When Touart died in January 2014, Robertson made a last-minute push for Assistant Administrator Larry Newsom, who had not applied for the permanent job, to get the position. He offered a substitute motion to drop all five candidates and start over. That was defeated on a 3-2 vote, with Robertson and Valentino voting in favor.

The interim job was Touart’s second time to be at the helm of Escambia County government.
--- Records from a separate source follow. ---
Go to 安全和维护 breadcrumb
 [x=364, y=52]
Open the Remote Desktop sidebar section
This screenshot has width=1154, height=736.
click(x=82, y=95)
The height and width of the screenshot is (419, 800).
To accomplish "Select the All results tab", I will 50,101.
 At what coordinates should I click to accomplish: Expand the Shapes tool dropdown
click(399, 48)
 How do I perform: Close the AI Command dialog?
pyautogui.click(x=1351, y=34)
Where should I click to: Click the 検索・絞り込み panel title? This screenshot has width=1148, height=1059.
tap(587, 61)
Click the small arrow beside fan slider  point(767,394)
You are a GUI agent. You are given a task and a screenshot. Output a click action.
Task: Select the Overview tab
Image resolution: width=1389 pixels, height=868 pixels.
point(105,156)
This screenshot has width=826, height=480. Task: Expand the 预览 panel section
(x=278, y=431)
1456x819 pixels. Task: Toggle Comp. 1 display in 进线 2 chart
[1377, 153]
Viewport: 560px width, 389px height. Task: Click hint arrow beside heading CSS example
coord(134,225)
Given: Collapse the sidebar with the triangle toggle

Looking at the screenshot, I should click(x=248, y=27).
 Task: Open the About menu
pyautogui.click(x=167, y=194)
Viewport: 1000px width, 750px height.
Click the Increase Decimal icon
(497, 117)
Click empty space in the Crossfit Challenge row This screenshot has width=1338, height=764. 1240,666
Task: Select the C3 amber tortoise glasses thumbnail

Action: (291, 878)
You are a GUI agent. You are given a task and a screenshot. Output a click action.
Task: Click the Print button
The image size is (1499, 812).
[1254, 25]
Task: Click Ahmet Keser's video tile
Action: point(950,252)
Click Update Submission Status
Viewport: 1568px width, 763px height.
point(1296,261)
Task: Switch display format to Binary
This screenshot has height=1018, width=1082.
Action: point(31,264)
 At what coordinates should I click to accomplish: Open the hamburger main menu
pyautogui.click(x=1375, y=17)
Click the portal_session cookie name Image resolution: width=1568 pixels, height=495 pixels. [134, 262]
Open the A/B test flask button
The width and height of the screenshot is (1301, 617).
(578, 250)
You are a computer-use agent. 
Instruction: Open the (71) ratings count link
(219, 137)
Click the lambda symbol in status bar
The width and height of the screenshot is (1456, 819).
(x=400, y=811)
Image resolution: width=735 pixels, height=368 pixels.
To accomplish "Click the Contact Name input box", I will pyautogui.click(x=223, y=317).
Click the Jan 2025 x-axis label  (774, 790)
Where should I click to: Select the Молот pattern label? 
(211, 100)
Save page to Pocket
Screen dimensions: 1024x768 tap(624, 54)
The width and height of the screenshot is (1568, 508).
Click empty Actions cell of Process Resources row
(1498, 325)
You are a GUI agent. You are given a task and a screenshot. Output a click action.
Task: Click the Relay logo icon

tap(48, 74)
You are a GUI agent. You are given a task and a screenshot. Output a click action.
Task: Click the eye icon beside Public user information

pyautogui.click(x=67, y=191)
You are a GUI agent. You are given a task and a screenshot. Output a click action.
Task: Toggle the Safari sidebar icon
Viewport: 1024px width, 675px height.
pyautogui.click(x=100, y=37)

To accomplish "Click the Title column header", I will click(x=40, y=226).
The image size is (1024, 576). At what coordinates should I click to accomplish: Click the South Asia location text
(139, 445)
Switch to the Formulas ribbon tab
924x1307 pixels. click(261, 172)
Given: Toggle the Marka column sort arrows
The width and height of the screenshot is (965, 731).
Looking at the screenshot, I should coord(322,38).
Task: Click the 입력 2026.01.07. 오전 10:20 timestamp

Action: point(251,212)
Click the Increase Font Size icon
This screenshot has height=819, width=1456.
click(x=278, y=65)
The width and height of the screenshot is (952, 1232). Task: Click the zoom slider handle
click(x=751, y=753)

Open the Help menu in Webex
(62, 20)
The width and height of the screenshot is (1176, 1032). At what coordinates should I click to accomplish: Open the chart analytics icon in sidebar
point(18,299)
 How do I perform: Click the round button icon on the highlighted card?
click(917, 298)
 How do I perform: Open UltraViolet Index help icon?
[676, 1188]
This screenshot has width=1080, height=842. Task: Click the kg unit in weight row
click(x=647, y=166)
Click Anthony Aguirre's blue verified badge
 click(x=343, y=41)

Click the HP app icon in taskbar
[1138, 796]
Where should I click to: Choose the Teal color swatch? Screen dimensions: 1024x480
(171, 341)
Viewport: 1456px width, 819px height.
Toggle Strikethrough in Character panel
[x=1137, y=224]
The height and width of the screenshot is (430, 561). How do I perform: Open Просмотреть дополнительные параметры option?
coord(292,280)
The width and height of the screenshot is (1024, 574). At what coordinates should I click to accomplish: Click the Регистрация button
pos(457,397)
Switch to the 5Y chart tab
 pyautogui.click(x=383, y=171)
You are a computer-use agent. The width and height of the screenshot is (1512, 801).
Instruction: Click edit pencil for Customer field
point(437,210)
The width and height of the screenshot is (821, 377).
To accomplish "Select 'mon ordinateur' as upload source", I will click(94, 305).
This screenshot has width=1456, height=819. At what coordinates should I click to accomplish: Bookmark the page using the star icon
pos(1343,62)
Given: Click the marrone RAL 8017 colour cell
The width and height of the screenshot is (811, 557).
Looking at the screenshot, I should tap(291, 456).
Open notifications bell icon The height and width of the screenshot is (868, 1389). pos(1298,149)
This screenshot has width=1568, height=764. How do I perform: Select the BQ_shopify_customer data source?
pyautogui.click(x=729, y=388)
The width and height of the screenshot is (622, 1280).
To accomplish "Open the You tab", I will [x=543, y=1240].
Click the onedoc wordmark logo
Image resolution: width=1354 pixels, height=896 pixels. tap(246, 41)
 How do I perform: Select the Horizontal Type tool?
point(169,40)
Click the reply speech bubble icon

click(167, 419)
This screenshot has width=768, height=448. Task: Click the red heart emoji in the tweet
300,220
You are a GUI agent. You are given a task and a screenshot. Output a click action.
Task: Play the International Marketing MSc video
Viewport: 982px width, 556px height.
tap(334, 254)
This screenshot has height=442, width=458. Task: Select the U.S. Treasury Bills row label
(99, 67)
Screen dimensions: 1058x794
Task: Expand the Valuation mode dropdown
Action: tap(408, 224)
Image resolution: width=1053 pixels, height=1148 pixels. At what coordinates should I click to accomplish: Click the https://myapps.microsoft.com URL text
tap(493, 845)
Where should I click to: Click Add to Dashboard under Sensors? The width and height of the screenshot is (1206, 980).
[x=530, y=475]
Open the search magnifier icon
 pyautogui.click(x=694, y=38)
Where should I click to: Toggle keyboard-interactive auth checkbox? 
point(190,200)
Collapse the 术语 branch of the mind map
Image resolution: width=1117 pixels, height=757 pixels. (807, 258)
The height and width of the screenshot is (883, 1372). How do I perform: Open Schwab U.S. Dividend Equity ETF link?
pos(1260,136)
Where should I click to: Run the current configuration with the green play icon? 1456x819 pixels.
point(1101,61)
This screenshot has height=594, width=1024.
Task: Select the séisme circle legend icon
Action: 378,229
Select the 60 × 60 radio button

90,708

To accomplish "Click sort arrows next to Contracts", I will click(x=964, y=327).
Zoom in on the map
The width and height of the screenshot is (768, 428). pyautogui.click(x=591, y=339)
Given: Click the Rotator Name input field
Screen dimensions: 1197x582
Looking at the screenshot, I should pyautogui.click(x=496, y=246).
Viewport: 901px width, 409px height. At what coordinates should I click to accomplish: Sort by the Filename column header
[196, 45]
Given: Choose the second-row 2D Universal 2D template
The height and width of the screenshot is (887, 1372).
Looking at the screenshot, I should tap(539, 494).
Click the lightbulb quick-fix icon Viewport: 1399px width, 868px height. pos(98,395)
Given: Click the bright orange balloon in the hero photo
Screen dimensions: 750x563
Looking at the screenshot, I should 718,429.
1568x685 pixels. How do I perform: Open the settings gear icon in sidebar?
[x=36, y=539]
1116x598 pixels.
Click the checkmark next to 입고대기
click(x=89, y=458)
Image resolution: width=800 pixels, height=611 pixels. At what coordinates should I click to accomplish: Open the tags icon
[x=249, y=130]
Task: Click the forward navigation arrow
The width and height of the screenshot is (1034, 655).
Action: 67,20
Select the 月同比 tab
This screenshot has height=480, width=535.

In 2002, he was hired by the commission that included W.D. Childers, Willie Junior, Mike Bass, Terry Smith and Tom Banjanin under equally bizarre circumstances.

The commissioners had first offered the job to Norfolk, Va., City Executive Sterling Cheatham, but Cheatham rejected the offer after the board called him on speakerphone during a meeting to give him a take-it-or-leave-it proposition. Touart was in the audience and was offered the job. Childers, Bass, Smith and Junior were soon indicted by a grand jury.

Touart would hold the position until September 2007, when he abruptly resigned after a News Journal investigation into his financial dealings.

Bye, Ms. Judy
The Committee of the Whole was the last meeting for Judy Witterstaeter, the agenda program coordinator for the Board of County Commissioners, who is retiring.

“I just want to say it’s been an honor and just an amazing experience,” she told the commissioners. “You all don’t really get enough praise for the hard decisions you have to make. I’ve learned so much being here, and now I see really what is involved with Escambia County.”

Witterstaeter added, “You’re all doing your best to make that happen. So thank you so much for allowing me to do that. It’s been a real honor.”

Chairman May said, “Judy, thank you. When I first became chairman, I was nervous, didn’t know what I was doing. You’re like a mother sitting here always making us feel right.”

Commissioners Underhill and Bergosh echoed those sentiments. Underhill said, “Judy, long after the negatives of these jobs have faded from our memories, we will remember, I know personally I will absolutely remember, the impact that you had on my life. You’ve made me a better person. Thanks.”

“Thank you very much for everything you’ve done and for helping to keep me straight last year as chairman,” said Bergosh. “I really appreciate it and wish you the best in your retirement.”

The BCC will honor Witterstaeter with a reception on Friday, March 29, in the Artel Gallery. Tentative start time is 11 a.m.